[Beowulf] precise synchronization of system clocks

Lux, James P james.p.lux at jpl.nasa.gov
Thu Oct 2 06:37:58 PDT 2008


Rgb wrote:
>
> I understand inductive surge when powering up, I understand in detail
> browning out a primary power transformer, but I think those are
> different issues and irrelevant here.
Inductive surge -> magnetizing current in large iron core inductors (depends
on where you are in line frequency cycle at "switch on")
Sag from overload -> impedance (both R and L) in transformer and wires from
transformer to load. 2% voltage drop is the NEC guideline for "in premises
wires".. From panel to load. The voltage at the utility entrance could
probably be +/- 5% at any given time.

>
> So far, using my trusty Kill-a-Watt on real world nodes, I haven't seen
> more than a 30% differential draw loaded to unloaded.  Large parts of
> the CPU require power at all times to function.  Memory, for example,
> both on and offboard.  Nearly everything inside a computer has a
> nontrivial idle draw, plus (sure) peak draw when it or one of its
> subsystems are in use.

Very much true.  DRAM needs refresh, for instance.

>
> Exceptions are modern laptops -- with variable speed clocks, they draw
> much less idling than they do at speed, in part because power (idle or
> otherwise) IS very nearly proportional to CPU clock in at least parts of
> the system.  And I don't really know how the latest designs do in this
>
> Multicores, of course, may function like hybrid cars, and somehow run
> more nearly idle when they are idle.  But I'd have to hear from someone
> who slapped a KaW on an actual system and clocked it from idle (solidly
> post-boot, running the OS, at idle "equilibrium") to loaded (running
> flat out on e.g. a benchmark suite that loads all cores and/or the
> memory etc.).  Has anyone actually done this and observed (say) a 2 or 3
> to 1 increase in power draw loaded to idle?  50W idle to 200W loaded in
> 1 second?  150W idle to 200W loaded is more like what I've seen...
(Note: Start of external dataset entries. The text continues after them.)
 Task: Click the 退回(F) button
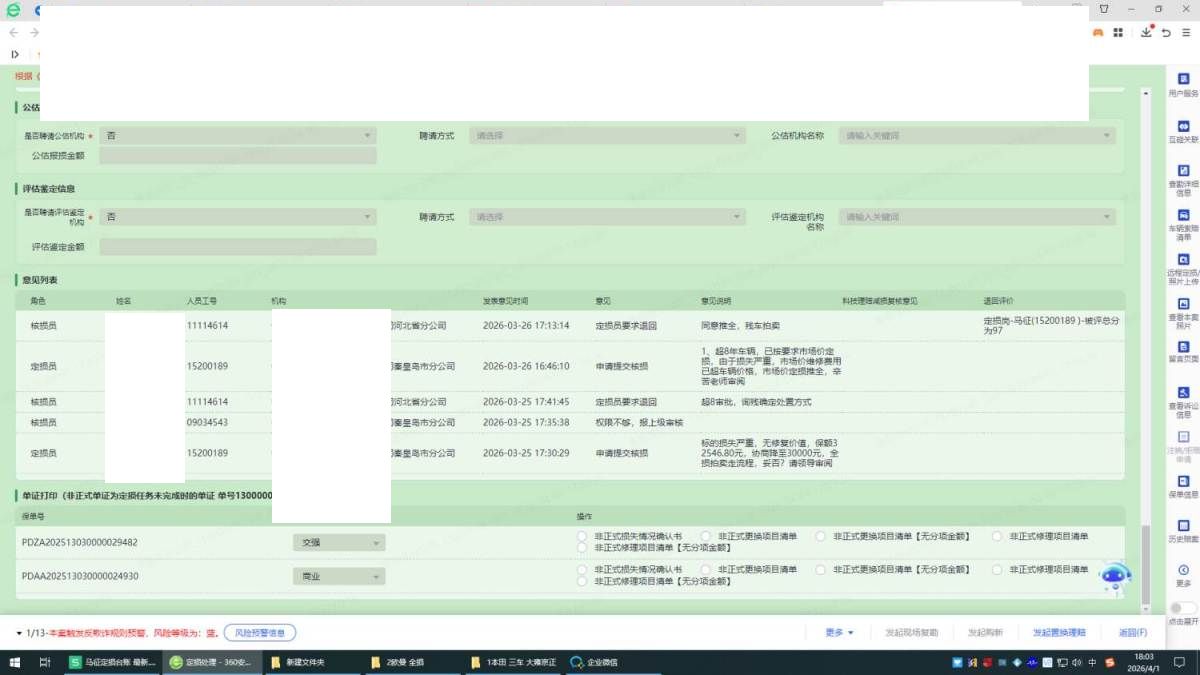click(1132, 633)
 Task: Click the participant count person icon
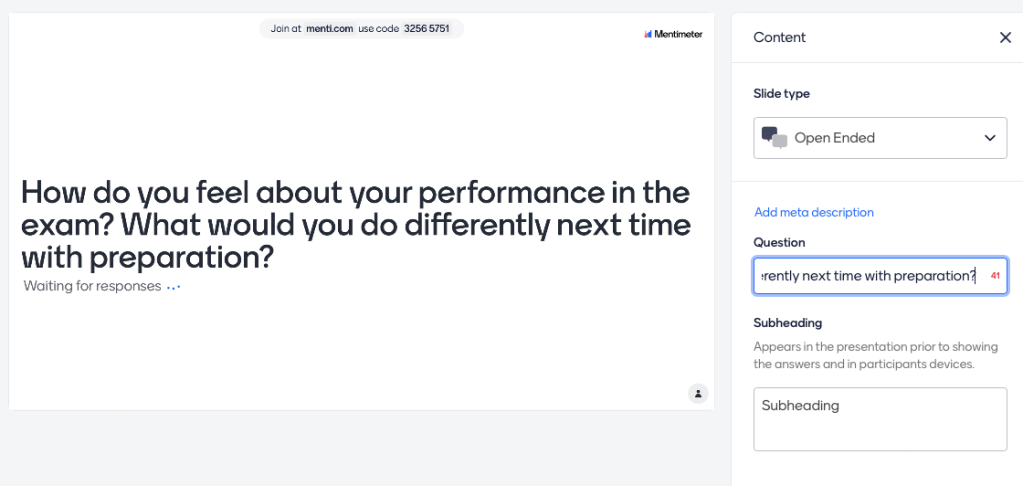(x=698, y=393)
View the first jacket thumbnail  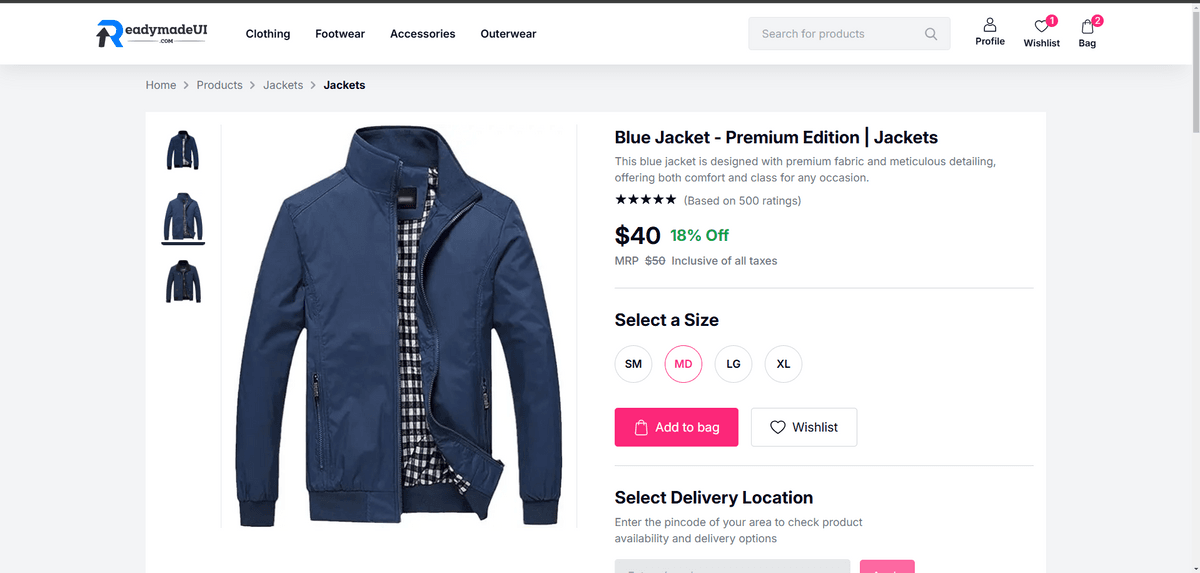183,149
Don't forget that the power supply efficiency drops dramatically when DC
load drops, too. They don't spend a penny more on sophisticated design than
required to get that "energy star" rating, and that has more to do with
having a good "low power hibernate" mode than good efficiency at 25% load.




>
>> In normal  practice I doubt that this is an issue but synchronization in the
>> extreme is interesting in its details and side effects.
>
> I completely agree with this, both parts.  Although if one IS bumping
> from 50->200W "instantly" on not even an entire cluster but just all the
> nodes on a single circuit, that's popping over a KW on a 20A line --
> ballpark where one MIGHT see something inductive (although as I said,
> probably nothing that the power supply capacitor(s) cannot buffer,
> although I'm too tired to compute the number of joules (watt-seconds)
> one can probably deliver and what RC probably is, etc).  Popping
> multiple (as in 10+) KW in less than a 60 Hz cycle would very likely be
> hard on the primary, no doubt about it.

If one considers that a single wire is about 1 uH/meter (typical electrical
wiring will be much less, because it's a pair, with currents flowing
opposite directions), the series L might be a few tens of uH.  At, say, 20
A, there's just not much energy stored there.